DATA FOR REVIEW ▸

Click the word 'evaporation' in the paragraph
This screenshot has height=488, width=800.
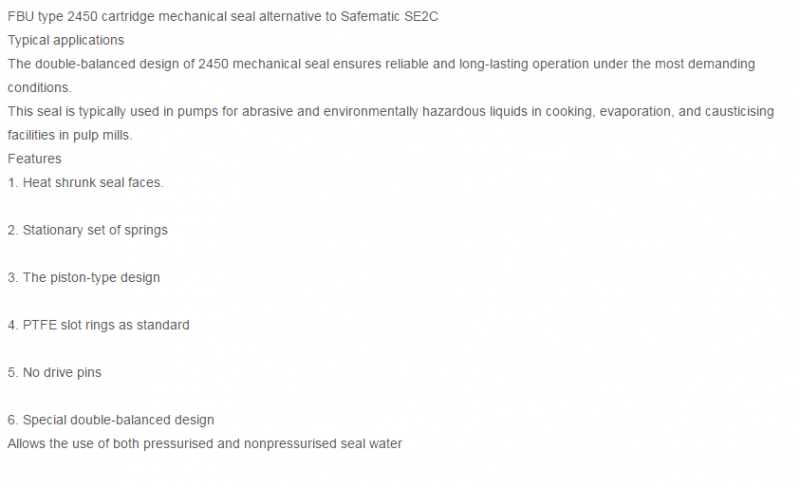pos(635,112)
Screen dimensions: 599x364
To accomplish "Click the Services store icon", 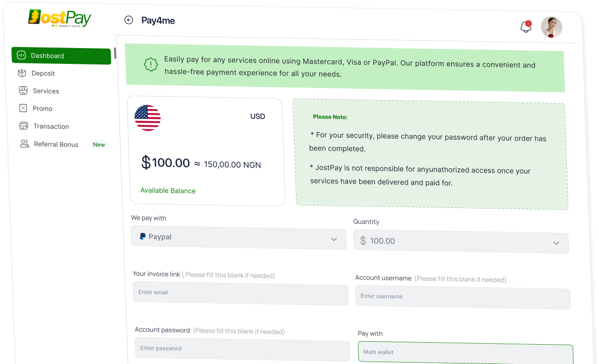I will tap(23, 91).
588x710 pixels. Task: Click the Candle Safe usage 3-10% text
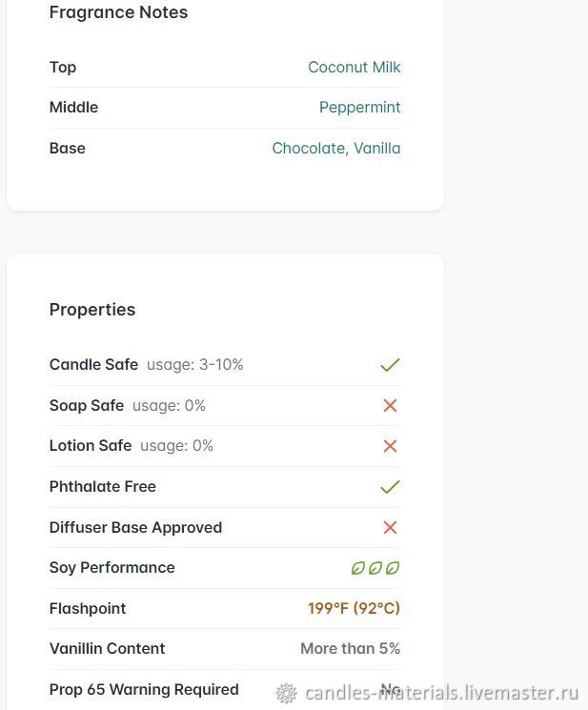[195, 364]
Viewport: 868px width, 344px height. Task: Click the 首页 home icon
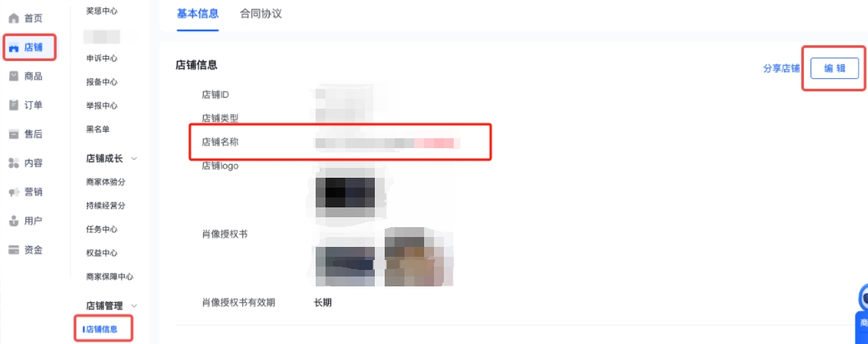(14, 18)
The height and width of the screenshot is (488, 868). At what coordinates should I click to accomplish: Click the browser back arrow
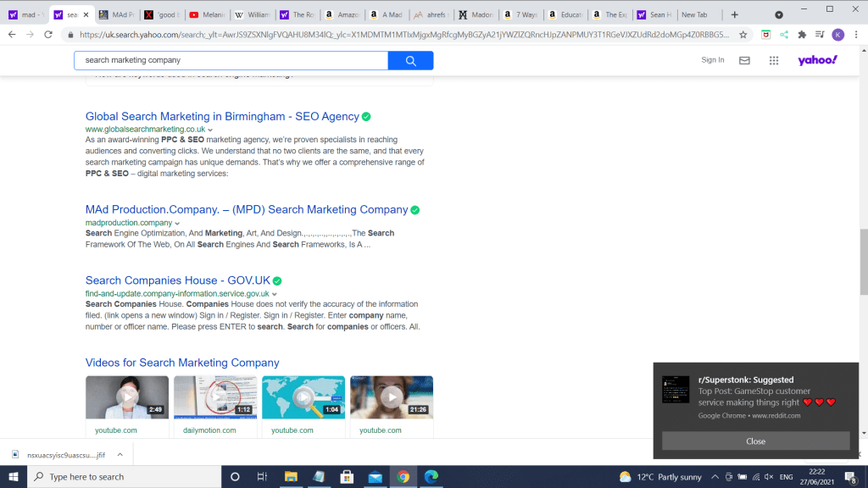(x=11, y=35)
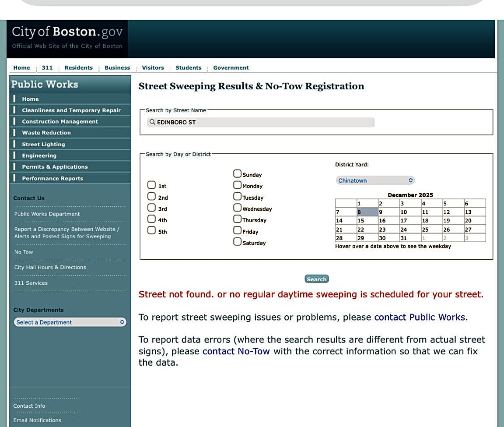This screenshot has width=504, height=427.
Task: Open the Residents navigation menu
Action: coord(78,68)
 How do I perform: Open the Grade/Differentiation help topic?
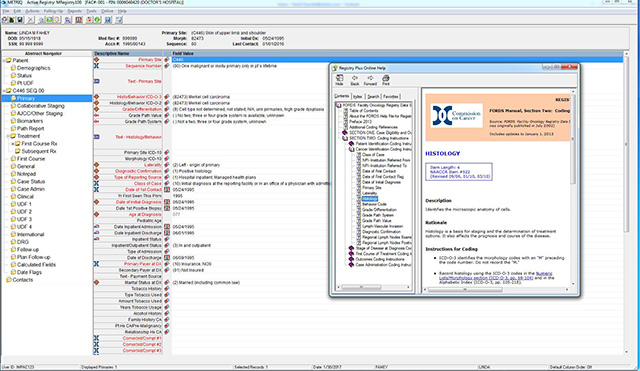(x=379, y=210)
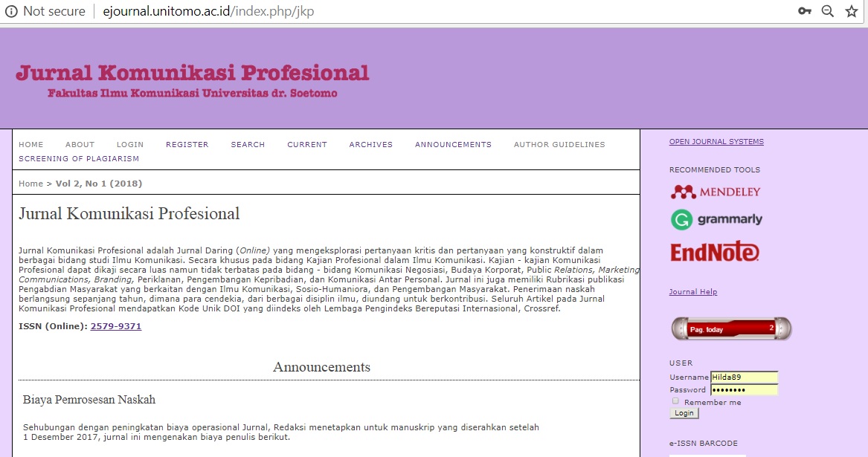Toggle the Remember me checkbox
Viewport: 868px width, 457px height.
coord(675,401)
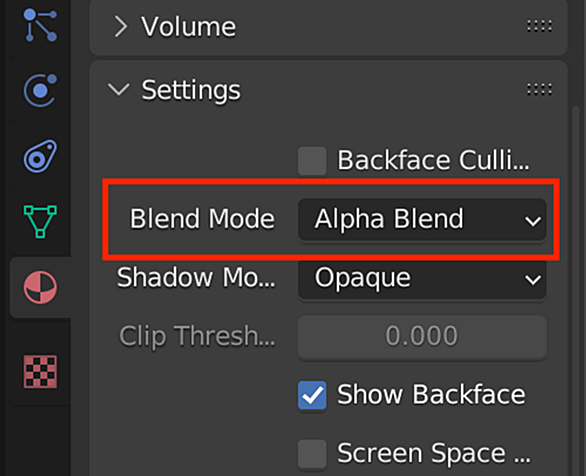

TO DO ▸ The pictures stay out; repeat exactly the lines from the one with "Viewport: 868px width, 344px" to the end of the entries above, and nothing else.

SOLUTION ▸
Viewport: 868px width, 344px height. Task: Click the 首页 home icon
(14, 18)
The height and width of the screenshot is (488, 868). At what coordinates should I click to accomplish: Click the browser back arrow
(x=11, y=35)
This screenshot has width=504, height=427.
Task: Open the Residents navigation menu
Action: coord(78,68)
 How do I perform: Open the Grade/Differentiation help topic?
(x=379, y=210)
Toggle the Remember me checkbox
Viewport: 868px width, 457px height.
coord(675,401)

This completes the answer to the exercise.